Question
Sweet Cola Corp. (SCC) is bidding to take over Salty Dog Pretzels (SDP). SCC has 3 million shares of stock outstanding at a price of
Sweet Cola Corp. (SCC) is bidding to take over Salty Dog Pretzels (SDP). SCC has 3 million shares of stock outstanding at a price of $50 per share. SDP has 2 million shares outstanding at a price of $20 per share. Neither company has any debt, preferred stock, or any non-operating assets. SCC estimates that there are operating synergies if it acquires SDP. Specifically, SCC estimates that the value of the possible synergies is $15 million.
1. Determine the potential offer price range that SCC should consider.

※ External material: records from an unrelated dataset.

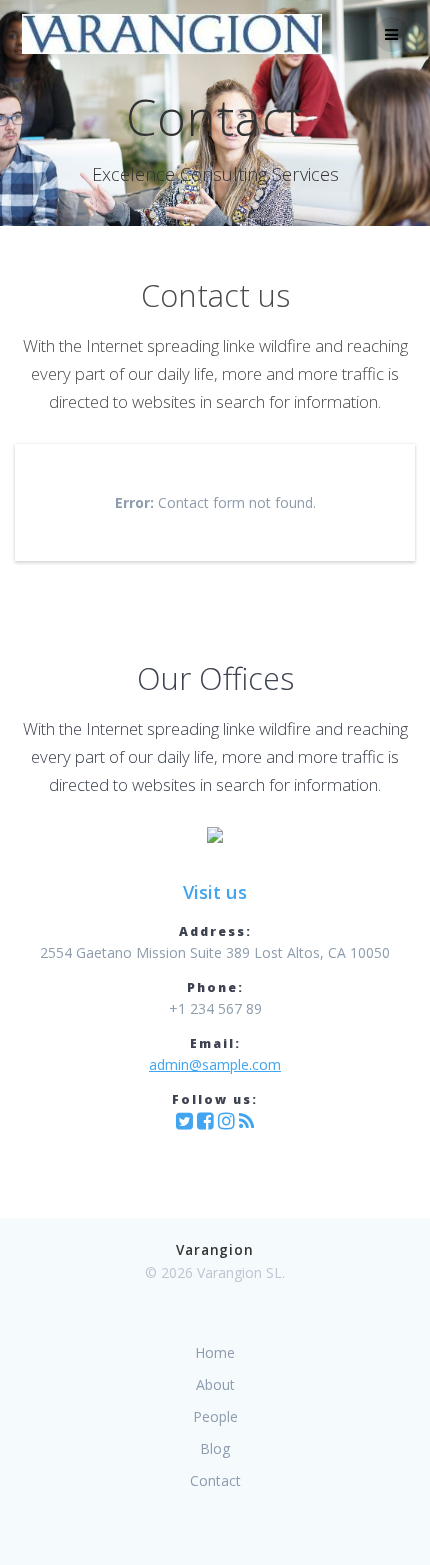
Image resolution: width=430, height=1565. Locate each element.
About (215, 1384)
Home (215, 1352)
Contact (215, 1480)
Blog (215, 1448)
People (215, 1416)
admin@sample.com (215, 1064)
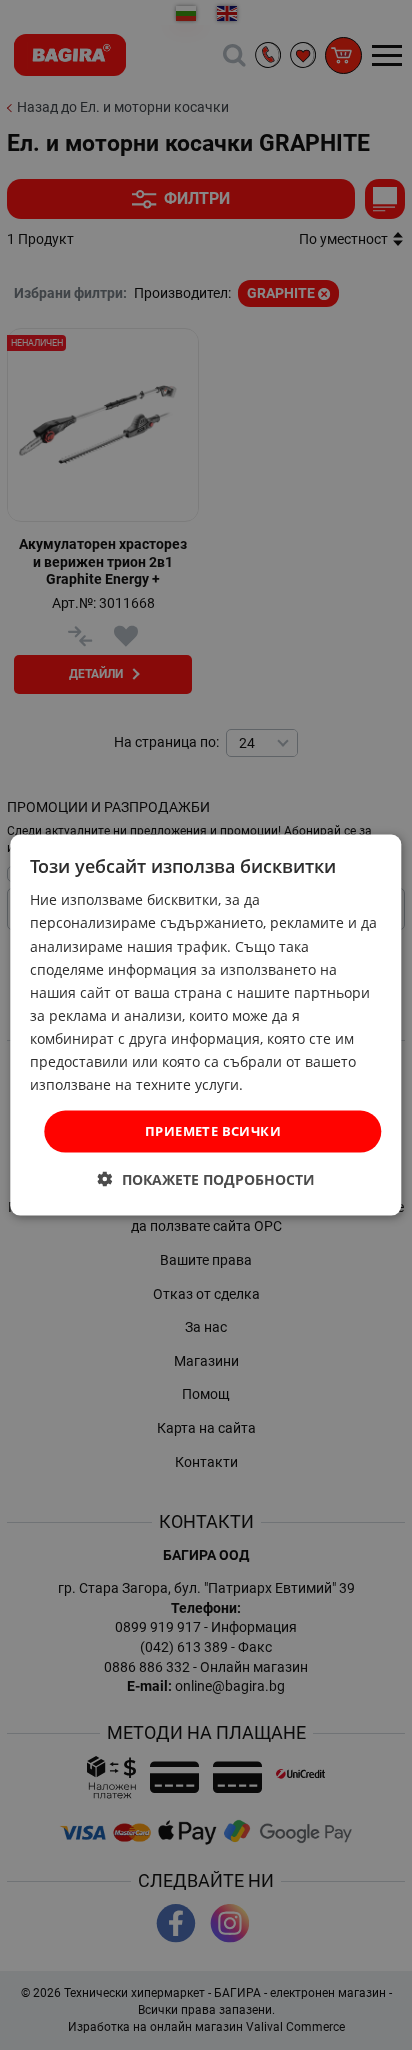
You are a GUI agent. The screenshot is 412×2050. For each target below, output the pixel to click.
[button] (206, 1178)
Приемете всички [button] (213, 1131)
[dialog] (205, 1025)
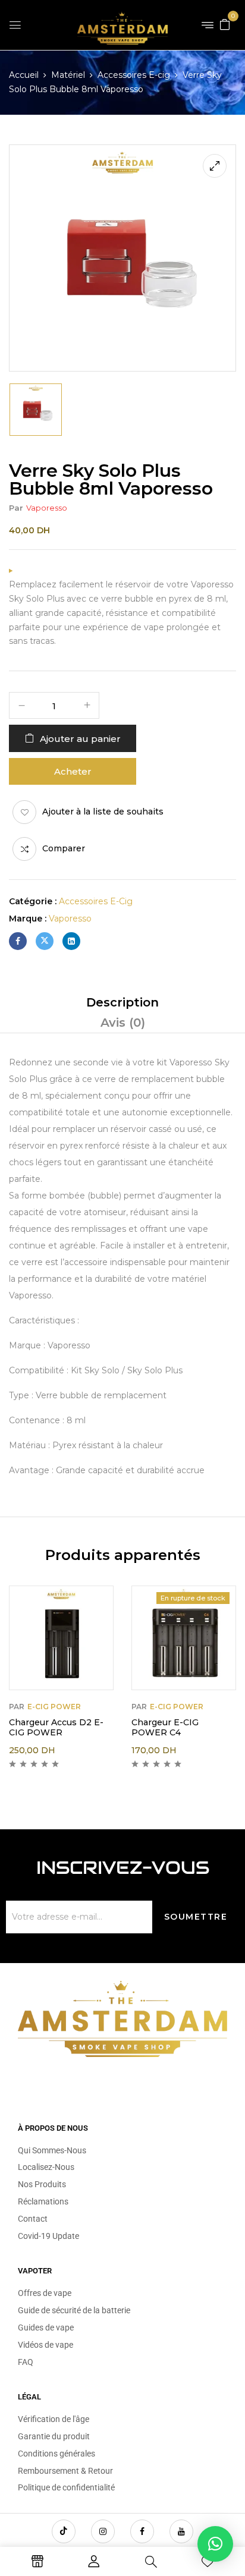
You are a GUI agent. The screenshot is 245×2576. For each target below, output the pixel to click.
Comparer (63, 848)
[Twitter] (45, 941)
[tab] (122, 1002)
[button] (224, 23)
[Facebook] (18, 941)
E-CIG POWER (54, 1706)
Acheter (73, 771)
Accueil (24, 75)
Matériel (68, 75)
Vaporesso (46, 507)
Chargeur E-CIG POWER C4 (165, 1727)
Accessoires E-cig (134, 75)
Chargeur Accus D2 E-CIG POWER (56, 1727)
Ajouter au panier (80, 738)
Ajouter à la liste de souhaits (103, 811)
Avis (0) (122, 1022)
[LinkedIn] (71, 941)
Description (122, 1002)
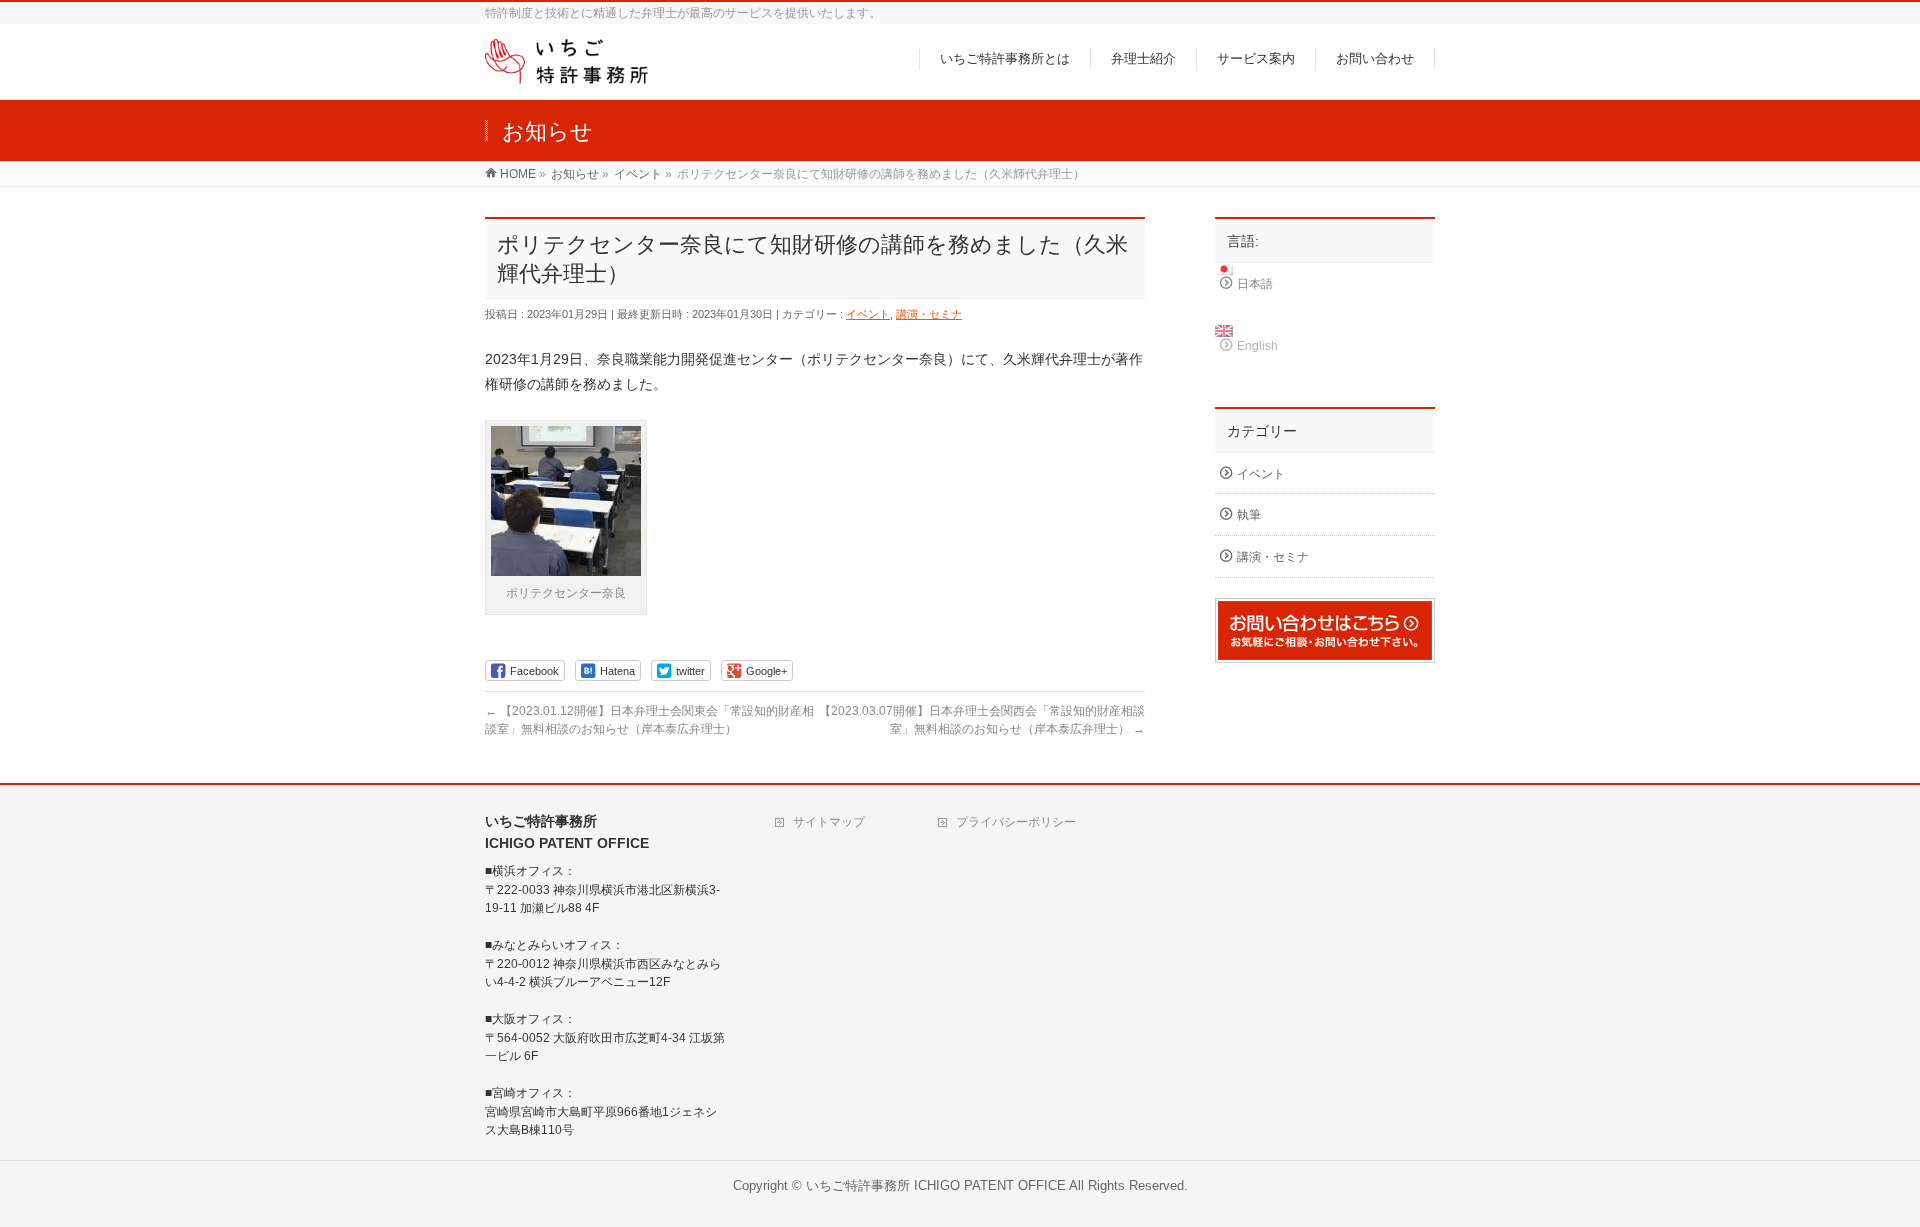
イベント (868, 314)
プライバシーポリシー (1016, 822)
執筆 (1249, 515)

2. Assume that SCC offers $25 cash per share.
a. Determine the $-gains to SCC shareholders.
b. Determine the $-gains to SDP shareholders.
c. Determine the post-acquisition price of SCCs stock.
3. Assume that SCC offers 0.4 shares of SCC stock in exchange for each share of SDP stock.
a. Determine the $-gains to SCC shareholders.
b. Determine the $-gains to SDP shareholders.
c. Determine the post-acquisition price of SCCs stock.
4. SCC is highly uncertain about the potential synergistic gains from this merger. Should SCC utilize the cash offer or the stock offer (explain)?